What is a void transaction?
When a winding up petition against a company is issued (or a bankruptcy petition against an individual) and advertised any transaction that disposes of property after that date is void under insolvency legislation and can be reversed once a winding up or bankruptcy order is subsequently made.
The legislation is designed to stop directors from stripping the company of assets when a winding up order is received.
As soon as a petition is advertised the company bankers become alerted and the bank account should be frozen.
If a disposition is made after a winding up petition is presented but a winding up order is not subsequently made, the disposition is not void.
Dispositions cover all sort of assets owned by a company. The assets can include plant and machinery, office equipment, vehicles, debtors, intellectual property or cash at bank. It would include a payment for goods in the ordinary course of trade.
If a voidable transaction is made a director may become personally liable to compensate the estate if the asset cannot be recovered from the beneficiary.

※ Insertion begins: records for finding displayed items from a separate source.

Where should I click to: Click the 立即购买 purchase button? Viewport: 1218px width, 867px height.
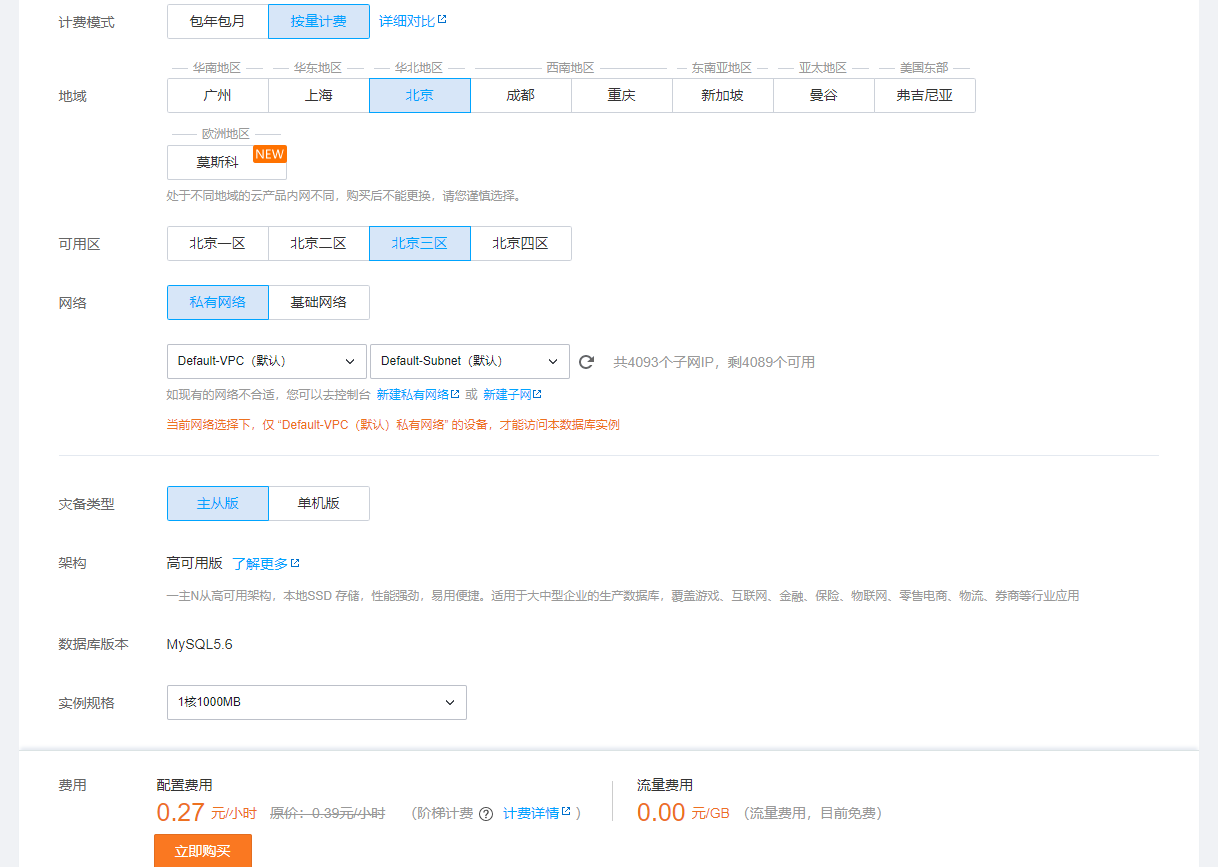point(202,851)
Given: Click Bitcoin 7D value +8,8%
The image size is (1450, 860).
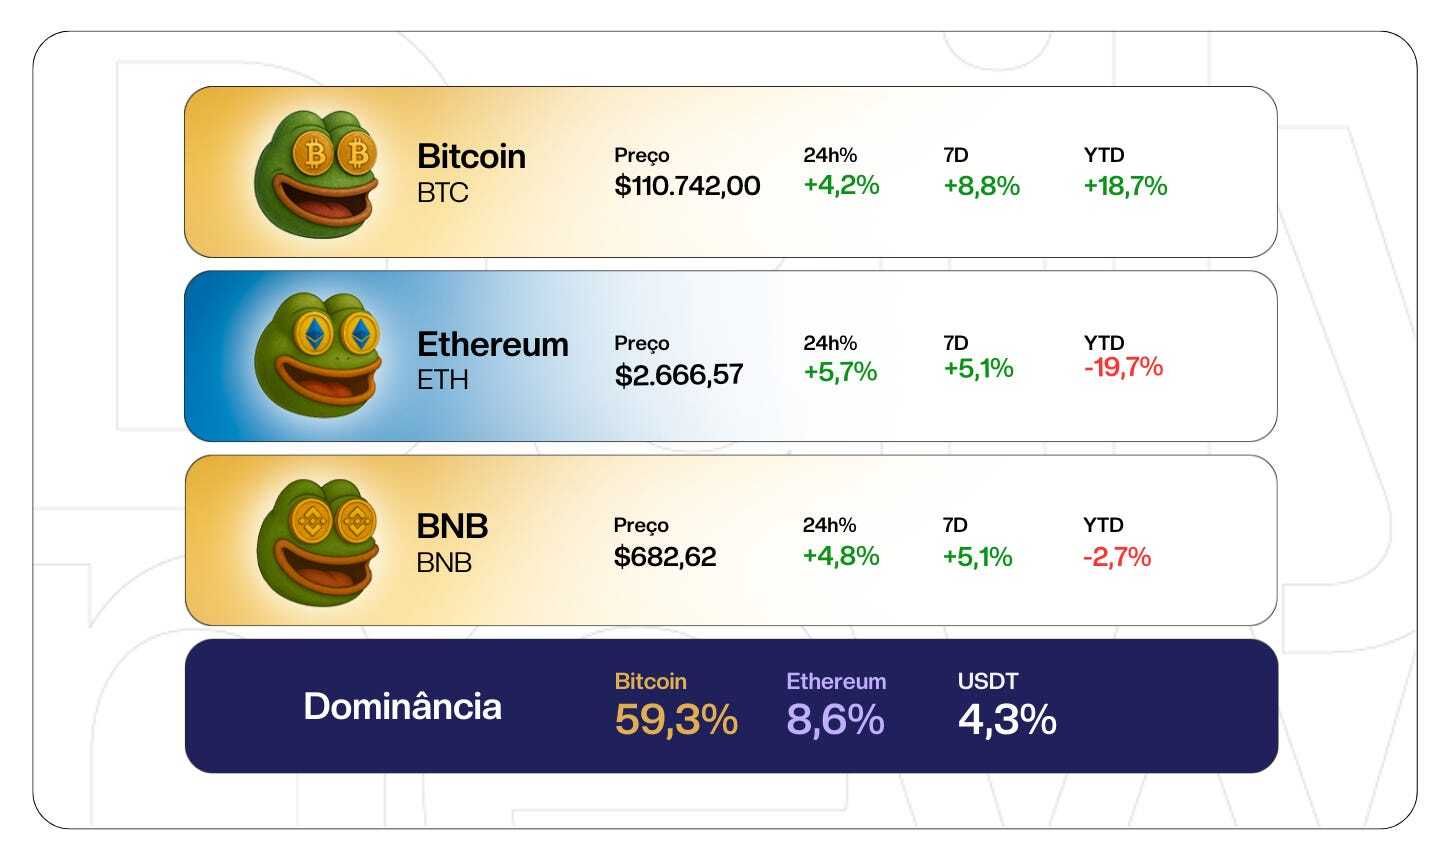Looking at the screenshot, I should point(981,186).
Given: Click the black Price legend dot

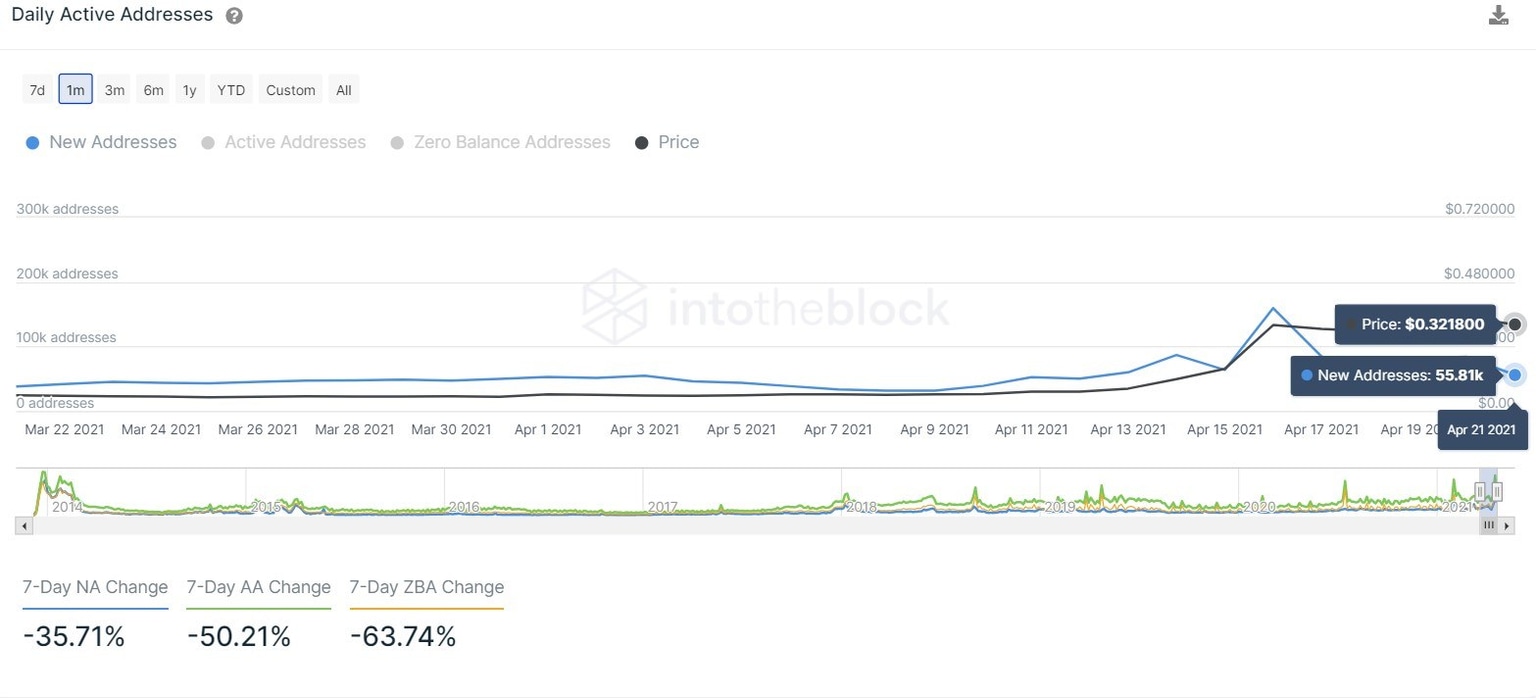Looking at the screenshot, I should tap(640, 142).
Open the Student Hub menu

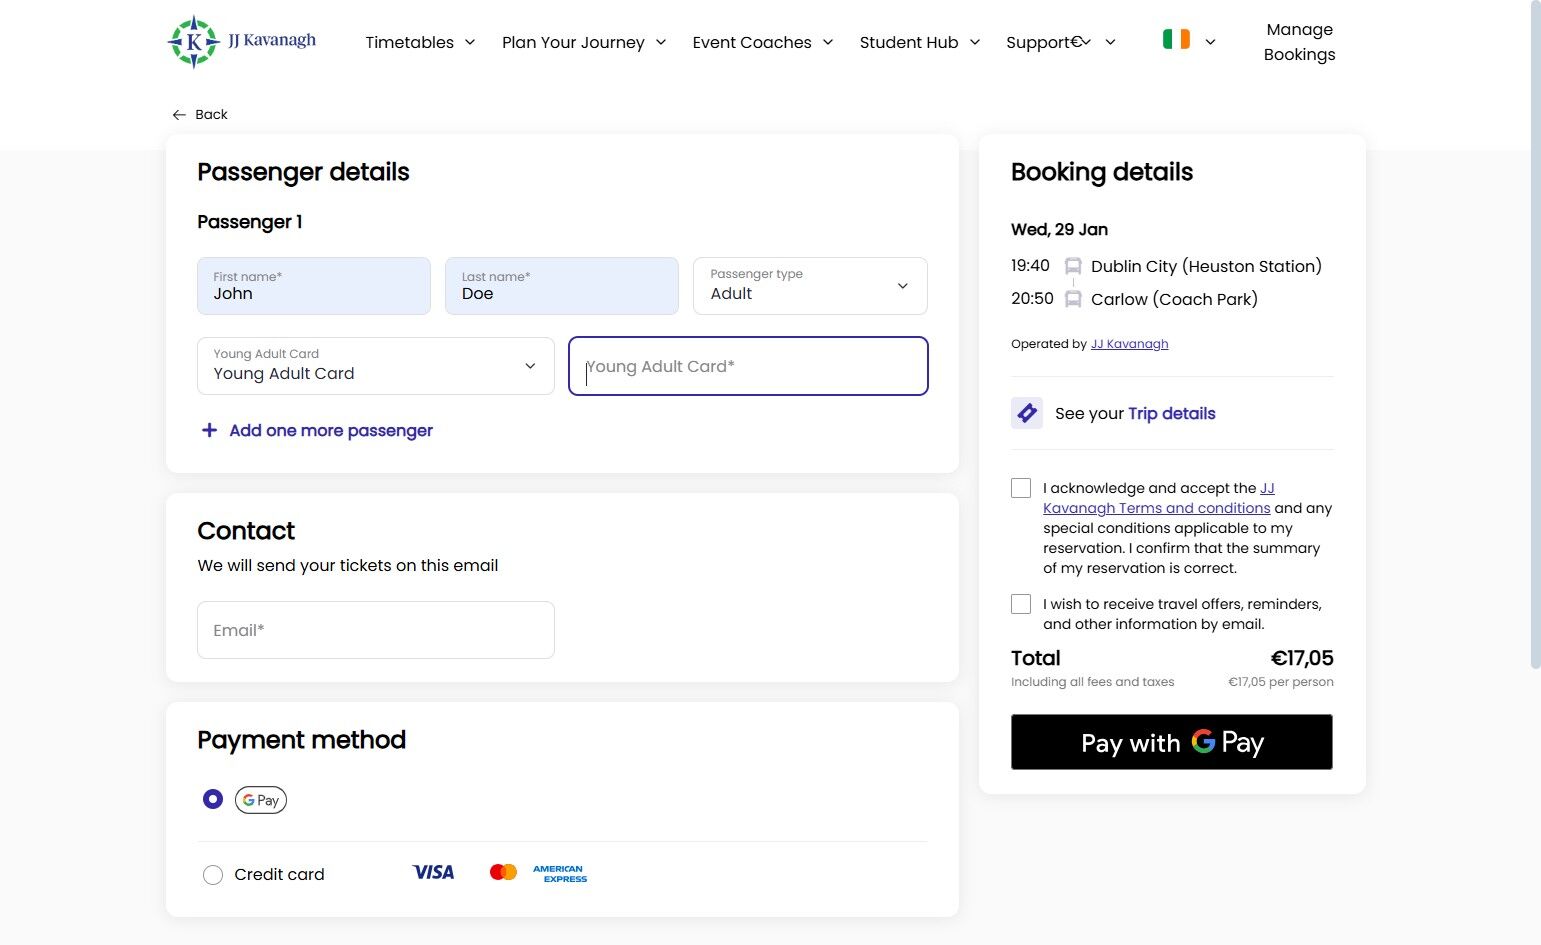pos(920,42)
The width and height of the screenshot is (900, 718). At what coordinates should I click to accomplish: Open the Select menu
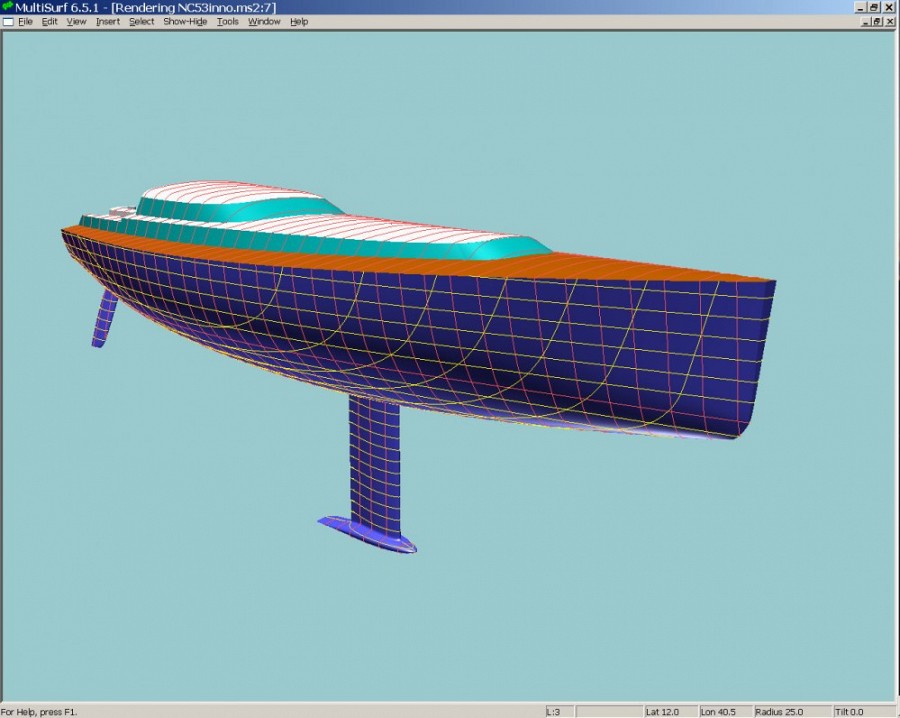point(141,21)
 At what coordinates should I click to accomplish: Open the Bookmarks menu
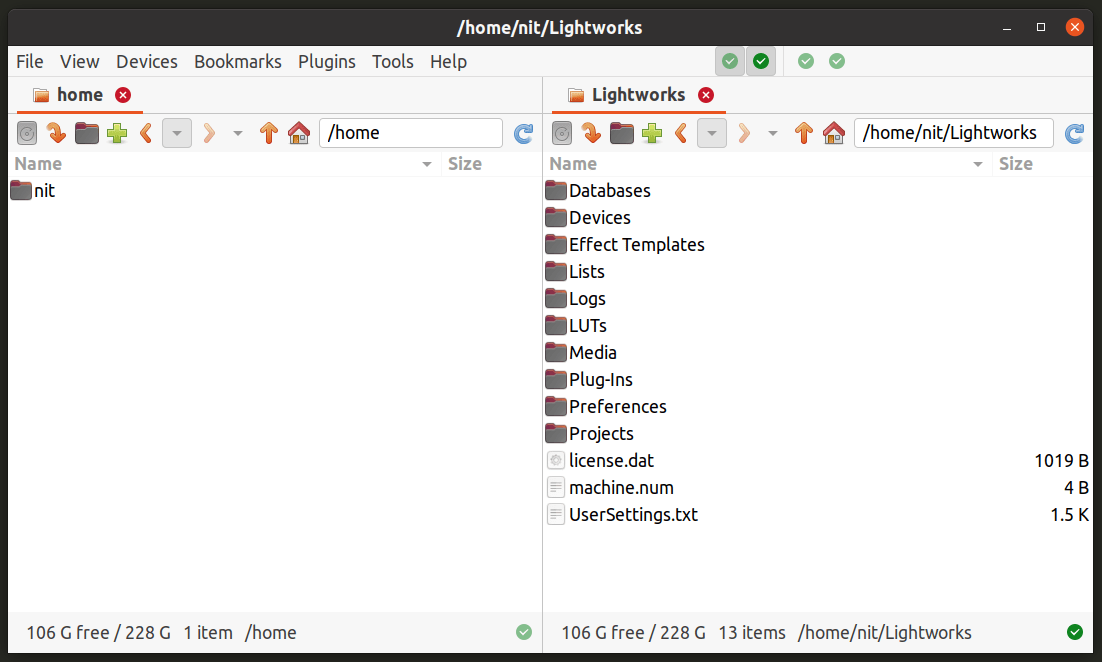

To avoid a liquidator making a demand that any monies/assets should be repaid/returned it would be necessary to apply to the court for a validation order. This could be done in advance or retrospectively in respect of a transaction. This is a court procedure and doesn’t come cheap.
A winding up petition will usually be preceded by a Statutory Demand. Once a Statutory Demand has been issued the creditor needs to wait 21 days before issuing a winding up petition.
Once a winding up petition has been issued the directors lose control of the insolvency procedure.
Directors will usually know if there is a creditor threatening issuing a winding up petition. This is the time (or sooner) that they should seek advice.